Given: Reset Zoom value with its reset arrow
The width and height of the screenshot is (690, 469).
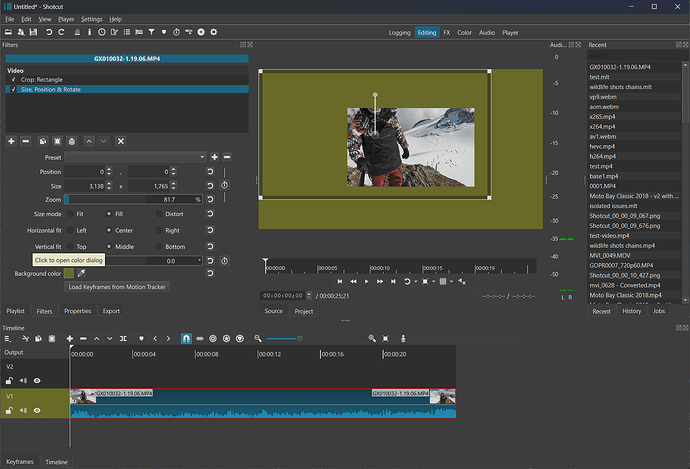Looking at the screenshot, I should coord(210,199).
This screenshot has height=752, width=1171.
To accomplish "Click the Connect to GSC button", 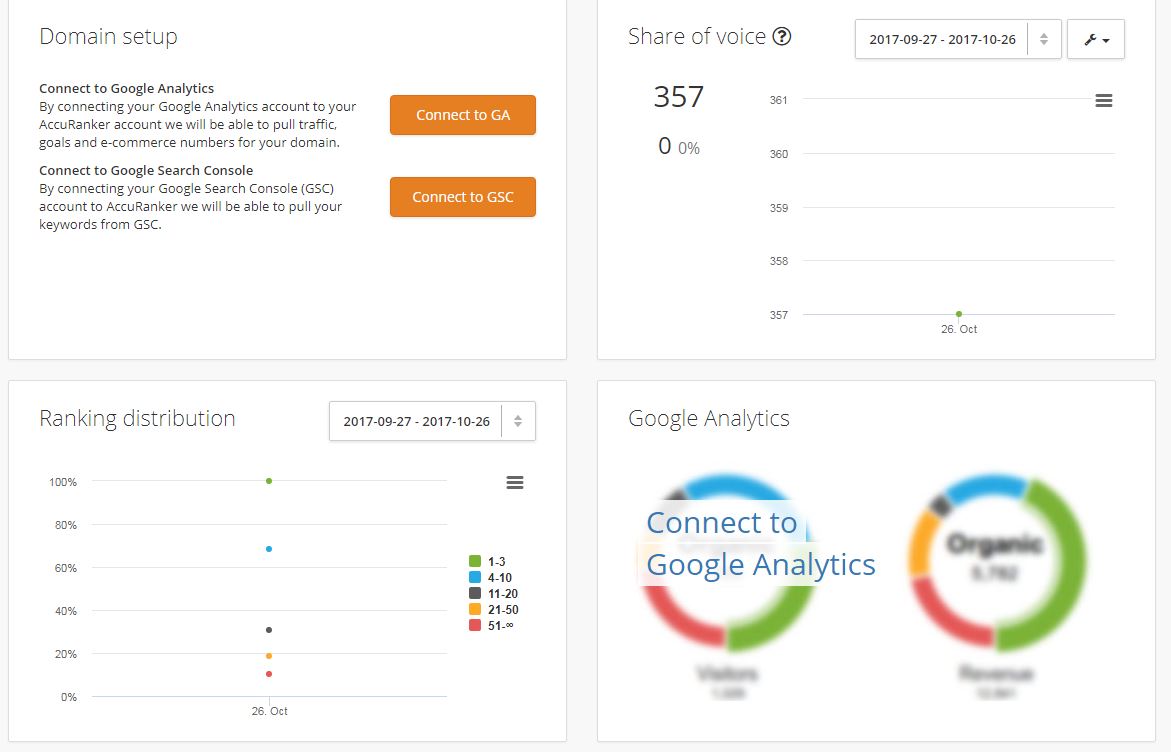I will [463, 197].
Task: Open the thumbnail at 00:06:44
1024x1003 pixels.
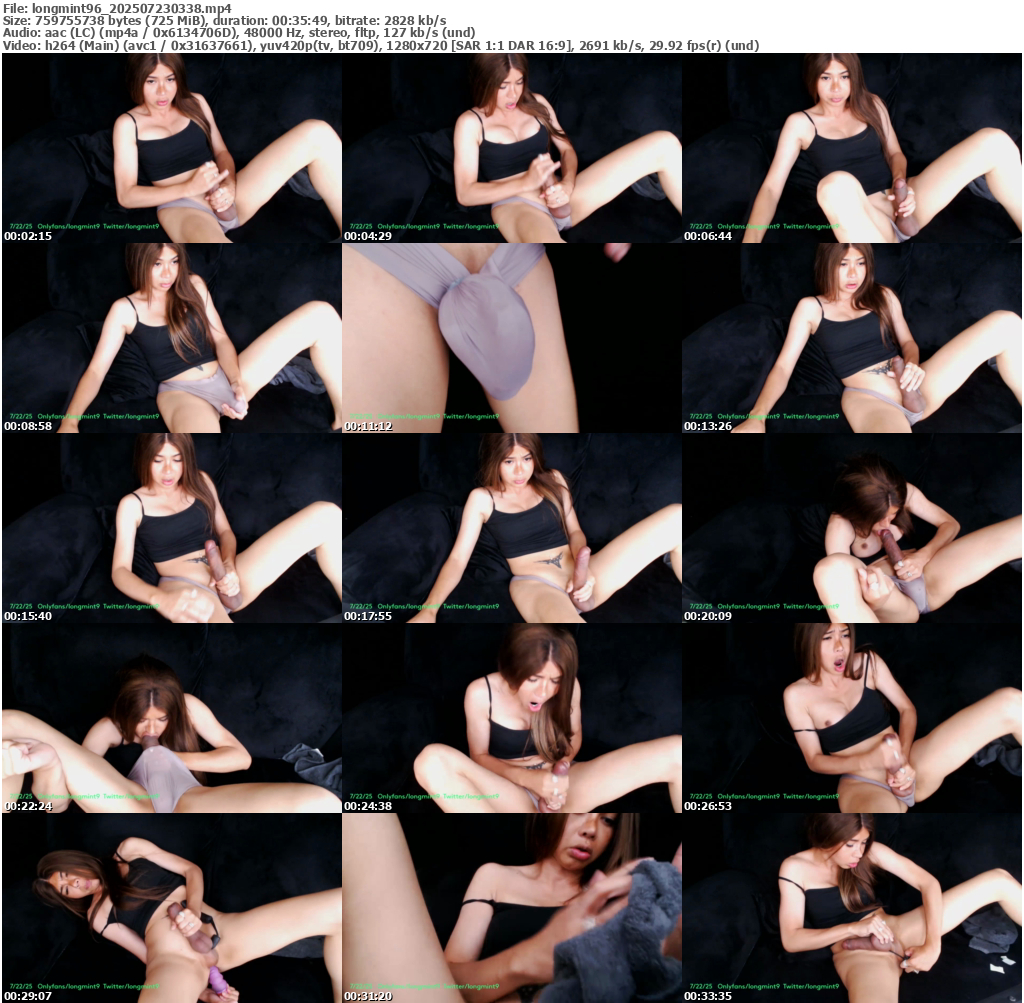Action: pyautogui.click(x=852, y=148)
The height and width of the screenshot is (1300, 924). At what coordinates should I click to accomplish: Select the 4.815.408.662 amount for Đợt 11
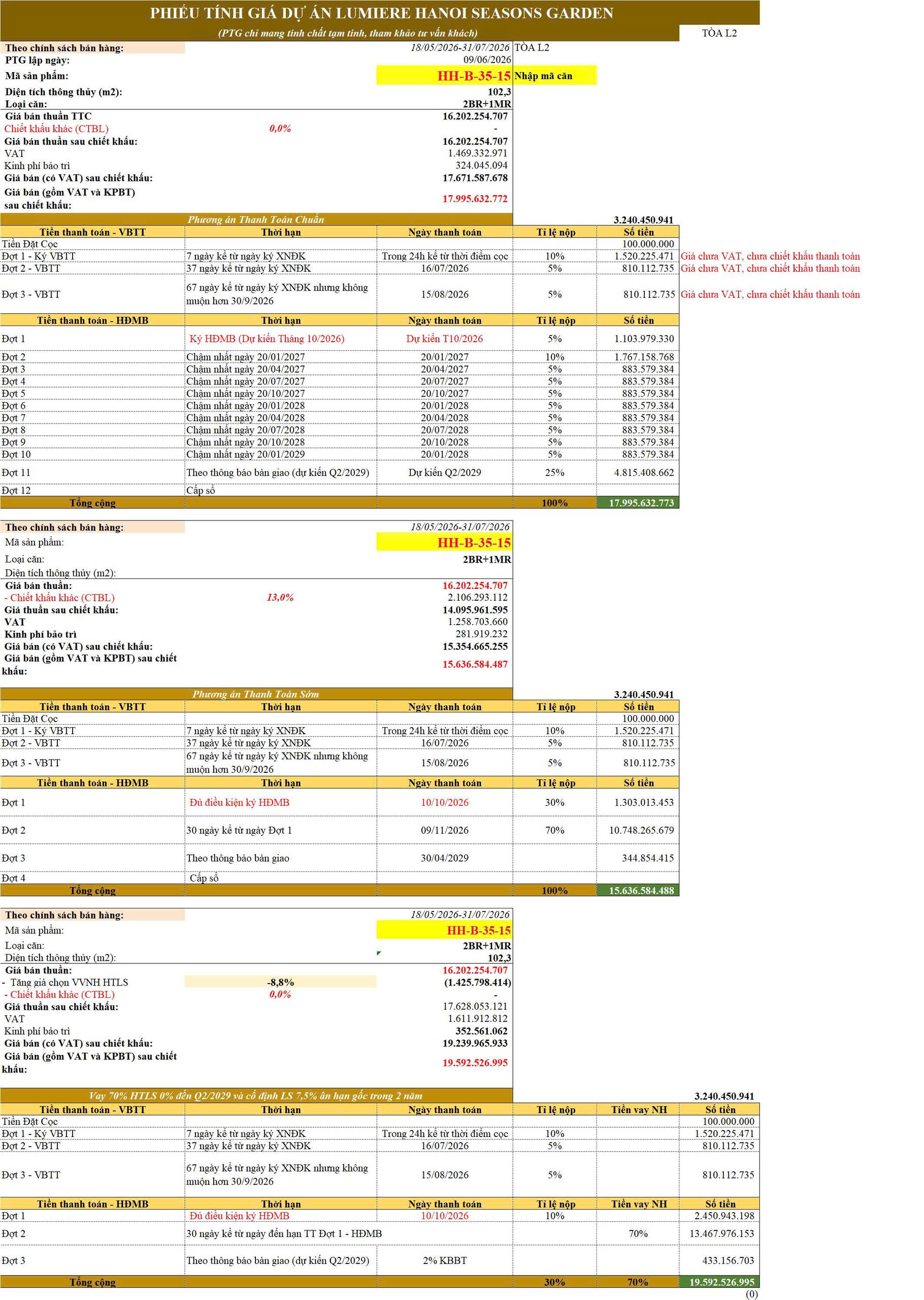point(638,472)
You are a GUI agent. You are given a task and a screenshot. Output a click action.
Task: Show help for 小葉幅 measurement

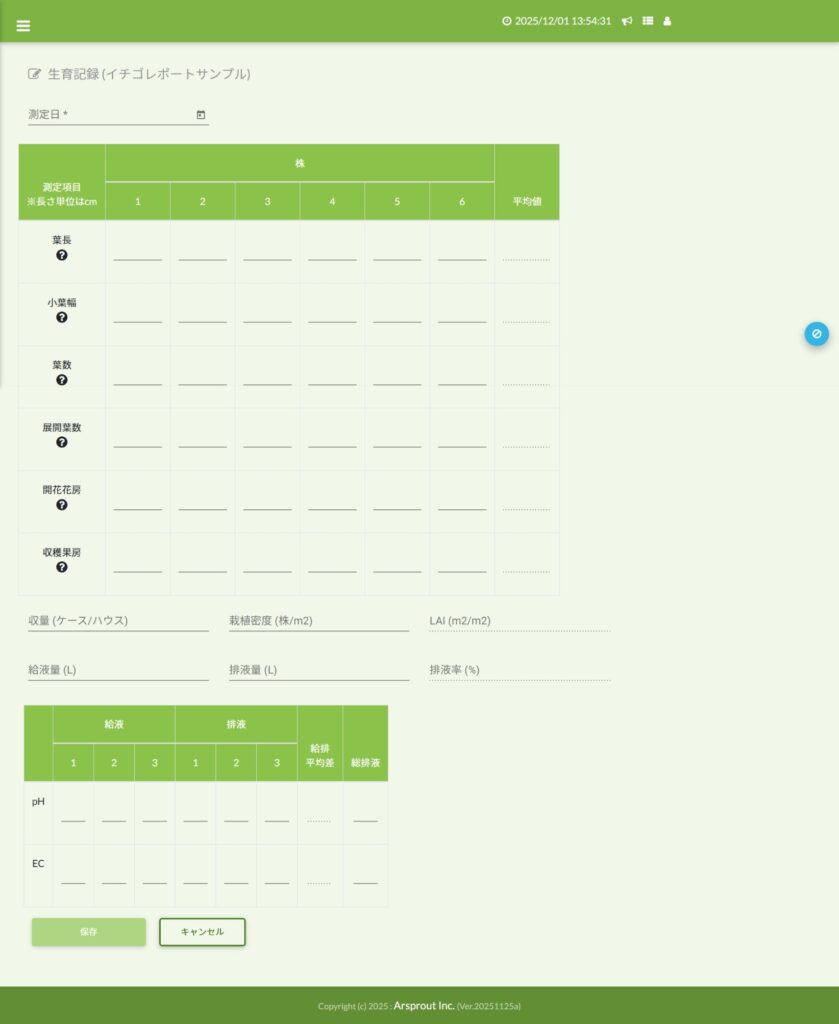[x=62, y=318]
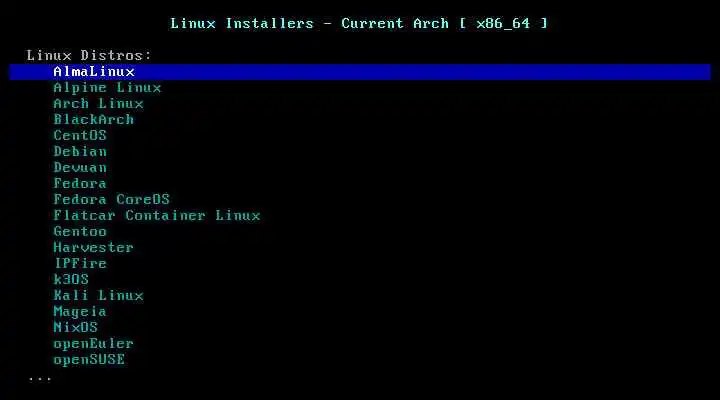Click the ellipsis showing more entries
Image resolution: width=720 pixels, height=400 pixels.
[x=40, y=379]
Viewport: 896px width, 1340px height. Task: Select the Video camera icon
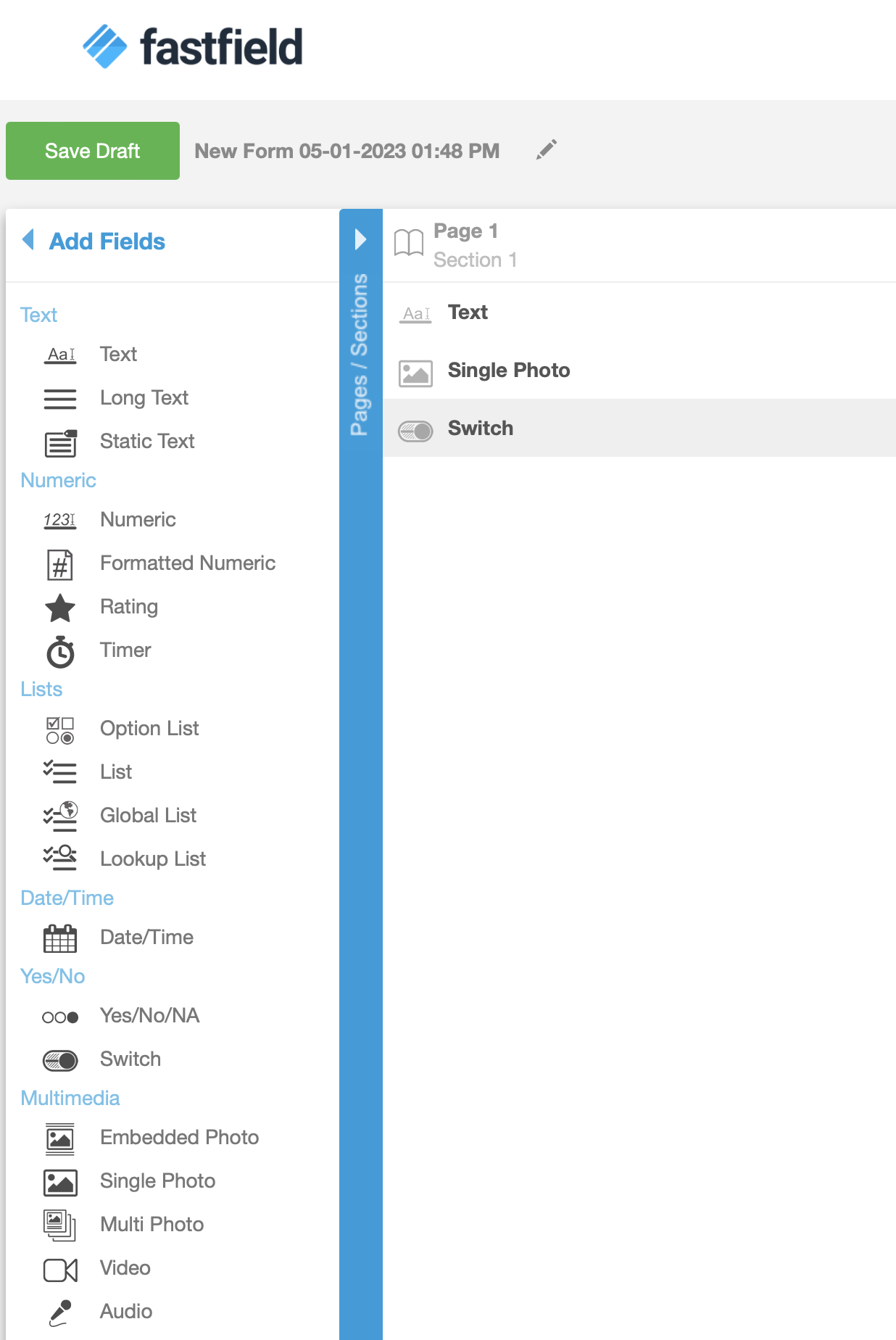coord(60,1269)
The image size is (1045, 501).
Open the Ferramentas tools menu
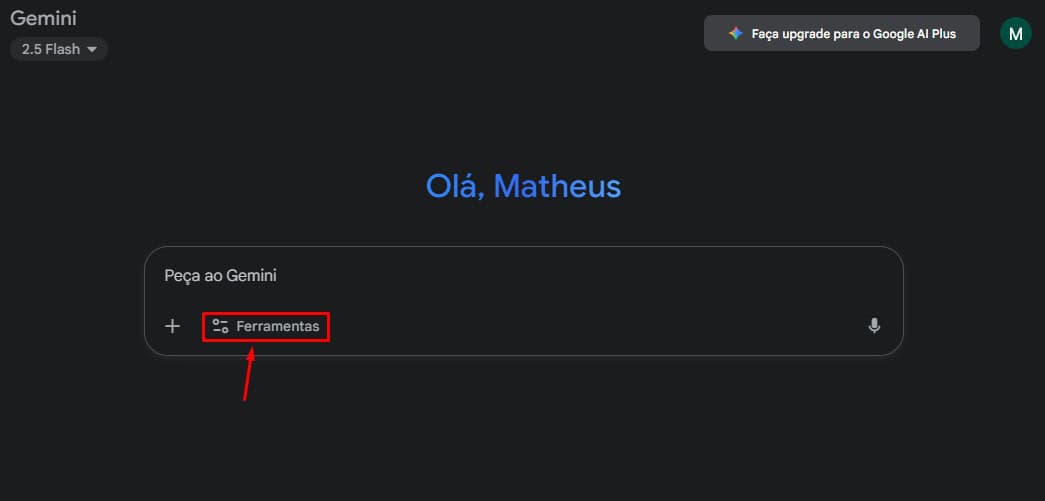(266, 326)
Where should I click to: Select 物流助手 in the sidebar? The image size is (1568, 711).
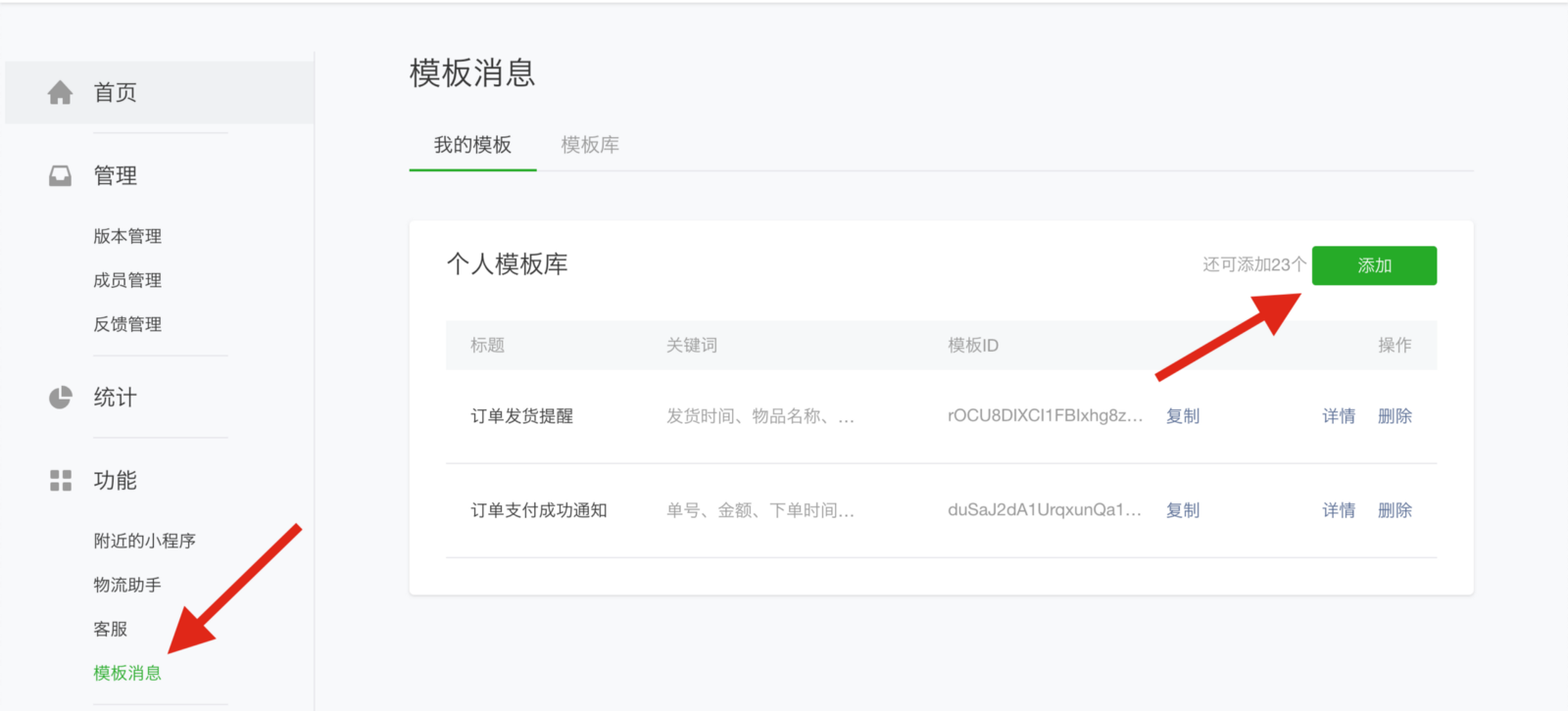pyautogui.click(x=127, y=585)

════════════════

● **PROBLEM TO SOLVE**:
Starting at the line that contains "The image size is (1045, 501).", reproduce every line through the last one in the records exactly, and omit all pictures.

● **TASK RESPONSE**:
The image size is (1045, 501).
Open the Ferramentas tools menu
(266, 326)
Where should I click to: Select 物流助手 in the sidebar? The image size is (1568, 711).
pyautogui.click(x=127, y=585)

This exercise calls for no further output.